- _Task prompt_:
Reproduce word for word the part of the job posting that opens with "## What we’re" and closes with "(**Terraform**, **CDK**, **Cloudformation**, etc.)".

- _Document passage_:

'''

# Senior Software Engineer, Site Reliability
**Company:** [Upstart](https://hotfix.jobs/companies/upstart)
**Location:** Remote
**Salary:** $167K-$231K
**Experience:** 10+ years
**Skills:** Ruby on Rails, React, AWS, Docker, GitHub Actions, Distributed Systems, Service-Oriented Architecture, CI/CD, Infrastructure As Code, A/B Testing
**Posted:** 2026-03-19
> Senior SRE engineer builds tooling and automation to enhance production system reliability, monitoring microservices, Kubernetes, and ML platforms. Requires 6+ years in software/SRE/DevOps, proficiency in Python/Go, IaC, and observability tools.
## Job Description
## How you’ll make an impact
- Embody and share SRE principles at Upstart
- Exercise state-of-the-art SRE practices throughout the company
- Uphold a culture of visibility, ownership, and responsibility around service reliability
- Implement standards for monitoring **microservices**, **web apps**, **mobile apps**, **databases**, **Kubernetes** clusters, and **machine learning** platforms, in a fast-paced environment
- Improve incident response practices, both within SRE and throughout the company
- Automate away toil that make sense to be automated

## What we’re looking for

**Minimum requirements:**
- Minimum of **6 years** combined experience between **Software Engineering**, **Site Reliability**, and/or **DevOps Engineering** including **CI/CD**, **TDD**, internal tooling, **observability**, and other agile development practices
- Proficiency coding **Python**, **Go**, **JavaScript/TypeScript**
- Proficiency with **Infrastructure as Code** (**Terraform**, **CDK**, **Cloudformation**, etc.)

'''

Material for locating displayed items
'''

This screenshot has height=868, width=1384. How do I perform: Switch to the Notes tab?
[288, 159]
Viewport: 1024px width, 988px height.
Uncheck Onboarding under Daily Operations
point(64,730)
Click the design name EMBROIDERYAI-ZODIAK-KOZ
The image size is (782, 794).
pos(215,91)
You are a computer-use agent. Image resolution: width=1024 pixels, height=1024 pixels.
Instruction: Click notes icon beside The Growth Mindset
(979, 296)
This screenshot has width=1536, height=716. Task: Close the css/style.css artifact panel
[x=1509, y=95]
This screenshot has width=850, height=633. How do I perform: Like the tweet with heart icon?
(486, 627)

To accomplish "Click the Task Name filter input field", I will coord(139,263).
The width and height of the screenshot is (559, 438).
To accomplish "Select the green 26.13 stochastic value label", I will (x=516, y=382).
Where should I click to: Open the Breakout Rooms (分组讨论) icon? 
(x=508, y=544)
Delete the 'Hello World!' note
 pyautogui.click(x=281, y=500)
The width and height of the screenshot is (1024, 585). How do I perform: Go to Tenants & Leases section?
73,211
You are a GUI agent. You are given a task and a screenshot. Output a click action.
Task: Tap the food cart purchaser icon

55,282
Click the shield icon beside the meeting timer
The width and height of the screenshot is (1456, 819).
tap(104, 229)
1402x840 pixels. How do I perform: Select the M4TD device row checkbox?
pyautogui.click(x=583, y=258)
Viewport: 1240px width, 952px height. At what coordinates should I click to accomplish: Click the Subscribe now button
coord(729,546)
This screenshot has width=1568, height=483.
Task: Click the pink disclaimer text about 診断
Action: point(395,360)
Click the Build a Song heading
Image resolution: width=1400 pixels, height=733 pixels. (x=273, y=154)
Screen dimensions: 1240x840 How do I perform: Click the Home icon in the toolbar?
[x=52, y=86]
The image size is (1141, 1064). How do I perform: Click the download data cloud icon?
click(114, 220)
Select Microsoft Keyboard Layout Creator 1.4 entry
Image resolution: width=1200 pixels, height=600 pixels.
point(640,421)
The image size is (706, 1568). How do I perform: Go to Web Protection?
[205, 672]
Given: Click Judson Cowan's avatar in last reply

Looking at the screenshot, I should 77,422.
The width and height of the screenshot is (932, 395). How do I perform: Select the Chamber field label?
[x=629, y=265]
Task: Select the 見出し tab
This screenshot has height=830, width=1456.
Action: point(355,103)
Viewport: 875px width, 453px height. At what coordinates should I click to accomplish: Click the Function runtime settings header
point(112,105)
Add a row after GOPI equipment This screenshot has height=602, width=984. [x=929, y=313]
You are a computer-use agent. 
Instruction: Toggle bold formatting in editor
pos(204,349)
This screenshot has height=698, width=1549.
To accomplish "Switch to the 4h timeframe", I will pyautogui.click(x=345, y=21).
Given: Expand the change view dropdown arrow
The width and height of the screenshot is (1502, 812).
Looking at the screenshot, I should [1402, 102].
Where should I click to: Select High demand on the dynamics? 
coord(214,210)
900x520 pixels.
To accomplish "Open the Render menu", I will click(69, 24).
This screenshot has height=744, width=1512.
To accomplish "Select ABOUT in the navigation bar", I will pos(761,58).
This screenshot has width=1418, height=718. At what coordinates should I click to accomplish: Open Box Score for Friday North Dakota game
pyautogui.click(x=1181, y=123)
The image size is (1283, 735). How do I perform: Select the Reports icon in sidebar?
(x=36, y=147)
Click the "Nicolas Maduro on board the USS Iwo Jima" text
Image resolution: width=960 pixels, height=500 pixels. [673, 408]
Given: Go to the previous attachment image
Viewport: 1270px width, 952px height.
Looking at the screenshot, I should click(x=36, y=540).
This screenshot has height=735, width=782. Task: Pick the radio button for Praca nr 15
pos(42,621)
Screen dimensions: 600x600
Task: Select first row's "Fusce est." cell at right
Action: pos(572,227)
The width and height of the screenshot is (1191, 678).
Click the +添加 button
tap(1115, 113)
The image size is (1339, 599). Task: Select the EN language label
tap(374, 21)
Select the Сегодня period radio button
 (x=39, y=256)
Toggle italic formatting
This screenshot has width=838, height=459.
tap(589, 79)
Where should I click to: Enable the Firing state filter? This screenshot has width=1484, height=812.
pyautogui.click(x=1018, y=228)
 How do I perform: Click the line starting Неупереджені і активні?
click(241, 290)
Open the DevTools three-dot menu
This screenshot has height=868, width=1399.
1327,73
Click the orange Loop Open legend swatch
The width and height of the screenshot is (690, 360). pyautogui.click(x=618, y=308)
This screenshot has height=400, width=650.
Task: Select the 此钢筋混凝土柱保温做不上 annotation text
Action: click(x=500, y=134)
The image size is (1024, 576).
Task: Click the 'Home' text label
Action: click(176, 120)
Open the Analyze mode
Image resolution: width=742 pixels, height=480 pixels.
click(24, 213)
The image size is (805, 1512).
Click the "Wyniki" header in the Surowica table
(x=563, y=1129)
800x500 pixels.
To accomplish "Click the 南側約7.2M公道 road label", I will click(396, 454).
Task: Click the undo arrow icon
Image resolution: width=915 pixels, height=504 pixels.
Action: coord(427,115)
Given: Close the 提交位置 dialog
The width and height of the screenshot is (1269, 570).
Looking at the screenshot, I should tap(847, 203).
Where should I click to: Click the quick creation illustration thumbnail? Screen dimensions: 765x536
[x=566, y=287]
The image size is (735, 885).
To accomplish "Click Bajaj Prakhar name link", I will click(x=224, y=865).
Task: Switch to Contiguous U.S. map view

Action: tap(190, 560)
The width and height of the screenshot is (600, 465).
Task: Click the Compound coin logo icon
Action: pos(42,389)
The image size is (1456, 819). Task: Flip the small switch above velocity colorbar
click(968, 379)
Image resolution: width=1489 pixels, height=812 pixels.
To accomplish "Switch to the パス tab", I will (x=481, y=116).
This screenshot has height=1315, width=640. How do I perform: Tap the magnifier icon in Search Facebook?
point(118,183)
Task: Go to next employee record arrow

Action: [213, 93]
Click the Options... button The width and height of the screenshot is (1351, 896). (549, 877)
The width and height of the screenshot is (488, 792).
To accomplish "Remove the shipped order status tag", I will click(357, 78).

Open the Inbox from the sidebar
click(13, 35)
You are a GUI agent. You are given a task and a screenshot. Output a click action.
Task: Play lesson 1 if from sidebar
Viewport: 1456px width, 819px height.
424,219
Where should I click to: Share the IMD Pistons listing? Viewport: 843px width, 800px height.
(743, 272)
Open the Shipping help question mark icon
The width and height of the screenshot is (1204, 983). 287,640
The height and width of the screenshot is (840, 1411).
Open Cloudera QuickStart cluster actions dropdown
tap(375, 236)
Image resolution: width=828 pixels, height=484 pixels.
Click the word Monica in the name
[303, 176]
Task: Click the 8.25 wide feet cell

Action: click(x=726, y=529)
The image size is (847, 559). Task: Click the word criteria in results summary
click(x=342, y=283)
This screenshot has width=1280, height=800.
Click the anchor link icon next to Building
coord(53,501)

'''

- _Task answer_:
## What we’re looking for

**Minimum requirements:**
- Minimum of **6 years** combined experience between **Software Engineering**, **Site Reliability**, and/or **DevOps Engineering** including **CI/CD**, **TDD**, internal tooling, **observability**, and other agile development practices
- Proficiency coding **Python**, **Go**, **JavaScript/TypeScript**
- Proficiency with **Infrastructure as Code** (**Terraform**, **CDK**, **Cloudformation**, etc.)